Después de esto, podemos seguir preguntándonos si conocemos a Dios; e incluso la mayoría contestaríamos que sí, pero de nuevo está S. Juan para aclararlo: Si no vivís según el evangelio, por mucho que digáis que amáis a Dios sois unos mentirosos.

¿Acaso nuestra vida de cristianos es falsa?

¿Se basa en la verdad?

La repuesta la encontraremos si nos ponemos ante el Resucitado para decirle que queremos que ocupe el centro de nuestra vida.

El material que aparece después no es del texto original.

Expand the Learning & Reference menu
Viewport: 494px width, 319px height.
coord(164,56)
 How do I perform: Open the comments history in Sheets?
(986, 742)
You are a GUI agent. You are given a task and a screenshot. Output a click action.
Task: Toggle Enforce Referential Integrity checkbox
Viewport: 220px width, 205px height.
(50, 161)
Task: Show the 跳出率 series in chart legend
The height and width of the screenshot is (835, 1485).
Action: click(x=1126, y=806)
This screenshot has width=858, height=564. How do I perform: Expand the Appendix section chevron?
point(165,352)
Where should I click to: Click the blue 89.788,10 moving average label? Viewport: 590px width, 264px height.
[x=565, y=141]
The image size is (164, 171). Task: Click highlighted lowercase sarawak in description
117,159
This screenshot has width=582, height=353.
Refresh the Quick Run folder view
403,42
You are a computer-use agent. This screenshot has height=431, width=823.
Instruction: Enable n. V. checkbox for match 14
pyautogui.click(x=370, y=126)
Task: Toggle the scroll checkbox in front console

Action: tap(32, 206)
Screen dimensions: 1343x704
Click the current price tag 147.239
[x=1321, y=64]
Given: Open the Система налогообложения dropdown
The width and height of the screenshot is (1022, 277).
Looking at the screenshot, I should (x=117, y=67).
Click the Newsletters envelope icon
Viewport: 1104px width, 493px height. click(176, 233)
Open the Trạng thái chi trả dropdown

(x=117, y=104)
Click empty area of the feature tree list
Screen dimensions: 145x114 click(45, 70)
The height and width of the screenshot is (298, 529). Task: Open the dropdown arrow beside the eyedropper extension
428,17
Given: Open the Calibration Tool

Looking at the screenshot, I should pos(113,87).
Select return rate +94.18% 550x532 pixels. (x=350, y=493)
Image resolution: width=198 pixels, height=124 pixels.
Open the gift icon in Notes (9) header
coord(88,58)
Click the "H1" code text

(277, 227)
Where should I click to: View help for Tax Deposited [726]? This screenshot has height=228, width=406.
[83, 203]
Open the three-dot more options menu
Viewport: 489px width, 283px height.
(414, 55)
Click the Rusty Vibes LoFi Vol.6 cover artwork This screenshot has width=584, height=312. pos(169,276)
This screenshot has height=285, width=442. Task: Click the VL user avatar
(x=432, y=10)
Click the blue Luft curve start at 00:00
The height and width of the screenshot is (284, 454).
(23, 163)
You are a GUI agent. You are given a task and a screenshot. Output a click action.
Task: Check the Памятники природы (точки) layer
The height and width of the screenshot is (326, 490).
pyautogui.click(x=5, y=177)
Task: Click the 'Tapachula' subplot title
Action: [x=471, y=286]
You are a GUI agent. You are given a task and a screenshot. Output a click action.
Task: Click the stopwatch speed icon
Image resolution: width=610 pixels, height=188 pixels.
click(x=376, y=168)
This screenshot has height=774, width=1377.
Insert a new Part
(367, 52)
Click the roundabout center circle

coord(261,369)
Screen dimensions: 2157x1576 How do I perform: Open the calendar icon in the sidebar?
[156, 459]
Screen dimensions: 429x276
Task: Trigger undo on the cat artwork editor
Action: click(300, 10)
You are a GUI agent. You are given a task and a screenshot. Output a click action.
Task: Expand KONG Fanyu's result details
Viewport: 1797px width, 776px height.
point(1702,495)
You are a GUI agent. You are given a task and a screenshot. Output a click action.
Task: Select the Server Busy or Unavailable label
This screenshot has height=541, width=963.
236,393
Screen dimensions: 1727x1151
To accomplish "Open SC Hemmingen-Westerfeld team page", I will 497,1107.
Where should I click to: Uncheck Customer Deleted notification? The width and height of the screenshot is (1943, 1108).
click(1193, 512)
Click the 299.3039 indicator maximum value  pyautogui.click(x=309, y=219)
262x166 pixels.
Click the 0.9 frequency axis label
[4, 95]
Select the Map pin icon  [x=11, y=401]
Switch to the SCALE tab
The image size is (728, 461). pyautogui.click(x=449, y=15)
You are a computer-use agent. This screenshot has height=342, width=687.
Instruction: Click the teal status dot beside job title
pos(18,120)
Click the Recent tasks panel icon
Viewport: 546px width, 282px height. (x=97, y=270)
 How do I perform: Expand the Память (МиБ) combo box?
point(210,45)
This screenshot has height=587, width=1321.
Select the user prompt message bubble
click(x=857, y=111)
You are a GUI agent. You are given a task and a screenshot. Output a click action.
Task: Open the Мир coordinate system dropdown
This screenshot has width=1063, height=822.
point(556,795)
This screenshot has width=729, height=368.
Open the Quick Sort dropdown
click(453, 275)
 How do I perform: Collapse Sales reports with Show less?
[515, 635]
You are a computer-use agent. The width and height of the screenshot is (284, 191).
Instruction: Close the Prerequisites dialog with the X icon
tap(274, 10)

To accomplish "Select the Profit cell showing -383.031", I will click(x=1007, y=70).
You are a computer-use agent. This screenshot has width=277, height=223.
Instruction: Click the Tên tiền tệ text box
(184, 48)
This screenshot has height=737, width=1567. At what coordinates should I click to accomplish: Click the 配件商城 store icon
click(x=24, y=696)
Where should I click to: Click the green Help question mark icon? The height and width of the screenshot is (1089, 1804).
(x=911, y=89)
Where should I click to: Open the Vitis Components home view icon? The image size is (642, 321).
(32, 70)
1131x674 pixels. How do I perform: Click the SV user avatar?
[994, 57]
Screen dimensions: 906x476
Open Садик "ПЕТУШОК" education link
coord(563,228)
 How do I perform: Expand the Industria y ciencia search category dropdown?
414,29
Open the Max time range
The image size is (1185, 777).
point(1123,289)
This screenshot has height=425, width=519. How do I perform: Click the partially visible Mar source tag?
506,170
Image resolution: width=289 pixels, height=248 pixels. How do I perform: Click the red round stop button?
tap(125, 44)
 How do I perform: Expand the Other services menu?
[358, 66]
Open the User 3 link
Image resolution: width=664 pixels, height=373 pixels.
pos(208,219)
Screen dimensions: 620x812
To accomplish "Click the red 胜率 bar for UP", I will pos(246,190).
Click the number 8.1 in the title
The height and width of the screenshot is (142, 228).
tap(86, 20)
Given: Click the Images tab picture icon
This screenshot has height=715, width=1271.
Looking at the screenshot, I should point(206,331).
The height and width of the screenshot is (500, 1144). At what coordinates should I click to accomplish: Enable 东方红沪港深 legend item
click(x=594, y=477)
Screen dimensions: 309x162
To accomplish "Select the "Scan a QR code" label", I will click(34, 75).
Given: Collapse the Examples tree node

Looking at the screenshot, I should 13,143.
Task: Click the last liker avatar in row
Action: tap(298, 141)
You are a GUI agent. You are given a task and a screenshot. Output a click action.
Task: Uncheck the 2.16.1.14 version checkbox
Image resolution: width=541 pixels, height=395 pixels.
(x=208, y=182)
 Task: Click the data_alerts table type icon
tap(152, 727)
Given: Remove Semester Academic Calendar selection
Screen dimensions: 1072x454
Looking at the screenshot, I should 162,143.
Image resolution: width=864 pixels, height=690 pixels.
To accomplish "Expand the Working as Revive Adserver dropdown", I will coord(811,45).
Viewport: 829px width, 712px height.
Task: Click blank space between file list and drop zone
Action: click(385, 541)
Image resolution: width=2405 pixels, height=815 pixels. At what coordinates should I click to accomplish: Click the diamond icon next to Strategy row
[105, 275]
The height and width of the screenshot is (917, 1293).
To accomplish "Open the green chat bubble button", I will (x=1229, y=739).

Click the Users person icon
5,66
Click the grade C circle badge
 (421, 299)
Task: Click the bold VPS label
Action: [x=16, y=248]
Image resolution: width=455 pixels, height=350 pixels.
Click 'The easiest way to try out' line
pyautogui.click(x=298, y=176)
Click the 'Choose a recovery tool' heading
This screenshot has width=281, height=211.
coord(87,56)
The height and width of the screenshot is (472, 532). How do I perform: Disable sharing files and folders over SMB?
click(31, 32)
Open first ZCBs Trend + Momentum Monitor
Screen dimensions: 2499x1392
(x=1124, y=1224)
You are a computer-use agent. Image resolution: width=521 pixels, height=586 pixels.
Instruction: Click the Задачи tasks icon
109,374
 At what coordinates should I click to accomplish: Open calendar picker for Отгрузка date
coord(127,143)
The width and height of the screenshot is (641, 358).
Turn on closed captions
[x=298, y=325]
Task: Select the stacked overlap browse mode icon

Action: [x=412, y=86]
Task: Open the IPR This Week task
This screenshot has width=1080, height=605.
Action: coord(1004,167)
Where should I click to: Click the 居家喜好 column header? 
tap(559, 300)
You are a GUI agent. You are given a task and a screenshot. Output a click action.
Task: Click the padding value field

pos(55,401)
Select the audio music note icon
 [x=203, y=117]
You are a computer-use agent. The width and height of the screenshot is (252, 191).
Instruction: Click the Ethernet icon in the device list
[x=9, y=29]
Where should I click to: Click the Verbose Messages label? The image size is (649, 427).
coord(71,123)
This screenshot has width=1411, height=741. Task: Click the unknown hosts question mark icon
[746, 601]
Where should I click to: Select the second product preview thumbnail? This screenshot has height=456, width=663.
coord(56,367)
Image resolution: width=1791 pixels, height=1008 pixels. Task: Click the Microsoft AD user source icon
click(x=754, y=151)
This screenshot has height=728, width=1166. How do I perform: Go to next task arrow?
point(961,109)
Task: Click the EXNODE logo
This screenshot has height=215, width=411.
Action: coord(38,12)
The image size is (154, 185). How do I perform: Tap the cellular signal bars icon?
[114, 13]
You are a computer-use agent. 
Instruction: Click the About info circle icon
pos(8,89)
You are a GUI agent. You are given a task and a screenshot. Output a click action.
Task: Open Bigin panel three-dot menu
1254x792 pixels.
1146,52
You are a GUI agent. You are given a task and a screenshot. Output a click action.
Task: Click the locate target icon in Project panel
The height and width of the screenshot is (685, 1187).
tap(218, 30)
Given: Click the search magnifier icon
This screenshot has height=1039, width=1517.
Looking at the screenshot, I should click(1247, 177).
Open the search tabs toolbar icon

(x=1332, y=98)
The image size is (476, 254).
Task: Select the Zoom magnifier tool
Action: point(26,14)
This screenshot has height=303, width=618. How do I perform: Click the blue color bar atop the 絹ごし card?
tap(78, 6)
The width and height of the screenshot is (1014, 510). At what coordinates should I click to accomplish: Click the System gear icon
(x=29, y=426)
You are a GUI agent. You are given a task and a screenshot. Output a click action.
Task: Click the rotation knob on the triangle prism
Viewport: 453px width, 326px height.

SEXTO PASO: OBSERVAMOS LO QUE EL SEÑOR NOS PIDE

En este momento se trata de ver la vida concreta de cada uno a la luz de la Buena Noticia.

Se traerán al compartir las realidades de los presentes y se mirarán formas de actuar, llevando cuidado de no entrar en temas de discusión.

SÉPTIMO PASO: TERMINAREMOS ORANDO JUNTOS PARA DAR GRACIAS

El animador invita a todos a orar de forma espontánea; también se puede elegir para terminar: un canto, una oración por la paz, el padrenuestro cogidos de la mano…. Y así se irá variando cada vez.